ABOUT THIS TASK — Repeat the entries exactly as they stand.

Stored data —
^^^^^^^^^^^^^^^^

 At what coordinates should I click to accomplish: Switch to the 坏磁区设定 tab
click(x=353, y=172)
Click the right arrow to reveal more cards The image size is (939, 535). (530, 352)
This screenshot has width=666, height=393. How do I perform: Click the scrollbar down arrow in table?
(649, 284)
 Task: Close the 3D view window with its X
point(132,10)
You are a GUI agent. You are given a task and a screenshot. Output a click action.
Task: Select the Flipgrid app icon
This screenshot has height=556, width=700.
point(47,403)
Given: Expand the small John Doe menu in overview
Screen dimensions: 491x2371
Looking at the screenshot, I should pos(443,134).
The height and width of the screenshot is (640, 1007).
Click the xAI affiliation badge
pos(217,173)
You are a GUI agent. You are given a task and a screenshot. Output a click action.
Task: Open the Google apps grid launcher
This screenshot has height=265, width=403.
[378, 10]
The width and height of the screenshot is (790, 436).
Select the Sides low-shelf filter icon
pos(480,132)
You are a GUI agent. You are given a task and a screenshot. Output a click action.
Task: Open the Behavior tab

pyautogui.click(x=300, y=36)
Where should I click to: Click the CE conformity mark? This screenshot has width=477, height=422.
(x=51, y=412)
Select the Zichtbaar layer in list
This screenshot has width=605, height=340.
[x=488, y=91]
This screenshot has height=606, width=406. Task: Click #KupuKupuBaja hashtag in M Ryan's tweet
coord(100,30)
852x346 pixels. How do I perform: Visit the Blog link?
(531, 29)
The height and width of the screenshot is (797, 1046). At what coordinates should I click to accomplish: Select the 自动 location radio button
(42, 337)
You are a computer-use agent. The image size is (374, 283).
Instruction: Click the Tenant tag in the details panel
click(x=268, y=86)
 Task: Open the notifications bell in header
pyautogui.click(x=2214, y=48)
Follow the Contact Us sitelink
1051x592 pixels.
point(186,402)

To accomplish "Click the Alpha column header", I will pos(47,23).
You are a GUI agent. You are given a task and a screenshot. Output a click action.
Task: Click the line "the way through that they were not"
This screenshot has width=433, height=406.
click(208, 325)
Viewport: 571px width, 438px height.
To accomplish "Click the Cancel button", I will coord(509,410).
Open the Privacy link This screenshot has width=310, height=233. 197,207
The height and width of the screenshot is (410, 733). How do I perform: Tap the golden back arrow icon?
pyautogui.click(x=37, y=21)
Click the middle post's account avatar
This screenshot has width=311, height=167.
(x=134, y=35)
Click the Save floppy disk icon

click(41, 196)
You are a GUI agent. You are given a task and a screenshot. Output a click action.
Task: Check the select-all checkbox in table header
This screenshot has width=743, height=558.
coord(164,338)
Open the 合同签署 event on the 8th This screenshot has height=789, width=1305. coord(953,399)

^^^^^^^^^^^^^^^^

PROBLEM SOLUTION —
 At what coordinates should I click to accomplish: Switch to the 坏磁区设定 tab
click(x=353, y=172)
Click the right arrow to reveal more cards The image size is (939, 535). (530, 352)
This screenshot has width=666, height=393. How do I perform: Click the scrollbar down arrow in table?
(649, 284)
 Task: Close the 3D view window with its X
point(132,10)
You are a GUI agent. You are given a task and a screenshot. Output a click action.
Task: Select the Flipgrid app icon
This screenshot has height=556, width=700.
point(47,403)
Given: Expand the small John Doe menu in overview
Screen dimensions: 491x2371
Looking at the screenshot, I should pos(443,134).
The height and width of the screenshot is (640, 1007).
Click the xAI affiliation badge
pos(217,173)
You are a GUI agent. You are given a task and a screenshot. Output a click action.
Task: Open the Google apps grid launcher
This screenshot has height=265, width=403.
[378, 10]
The width and height of the screenshot is (790, 436).
Select the Sides low-shelf filter icon
pos(480,132)
You are a GUI agent. You are given a task and a screenshot. Output a click action.
Task: Open the Behavior tab

pyautogui.click(x=300, y=36)
Where should I click to: Click the CE conformity mark? This screenshot has width=477, height=422.
(x=51, y=412)
Select the Zichtbaar layer in list
This screenshot has width=605, height=340.
[x=488, y=91]
This screenshot has height=606, width=406. Task: Click #KupuKupuBaja hashtag in M Ryan's tweet
coord(100,30)
852x346 pixels. How do I perform: Visit the Blog link?
(531, 29)
The height and width of the screenshot is (797, 1046). At what coordinates should I click to accomplish: Select the 自动 location radio button
(42, 337)
You are a computer-use agent. The image size is (374, 283).
Instruction: Click the Tenant tag in the details panel
click(x=268, y=86)
 Task: Open the notifications bell in header
pyautogui.click(x=2214, y=48)
Follow the Contact Us sitelink
1051x592 pixels.
point(186,402)

To accomplish "Click the Alpha column header", I will pos(47,23).
You are a GUI agent. You are given a task and a screenshot. Output a click action.
Task: Click the line "the way through that they were not"
This screenshot has width=433, height=406.
click(208, 325)
Viewport: 571px width, 438px height.
To accomplish "Click the Cancel button", I will coord(509,410).
Open the Privacy link This screenshot has width=310, height=233. 197,207
The height and width of the screenshot is (410, 733). How do I perform: Tap the golden back arrow icon?
pyautogui.click(x=37, y=21)
Click the middle post's account avatar
This screenshot has width=311, height=167.
(x=134, y=35)
Click the Save floppy disk icon

click(41, 196)
You are a GUI agent. You are given a task and a screenshot. Output a click action.
Task: Check the select-all checkbox in table header
This screenshot has width=743, height=558.
coord(164,338)
Open the 合同签署 event on the 8th This screenshot has height=789, width=1305. coord(953,399)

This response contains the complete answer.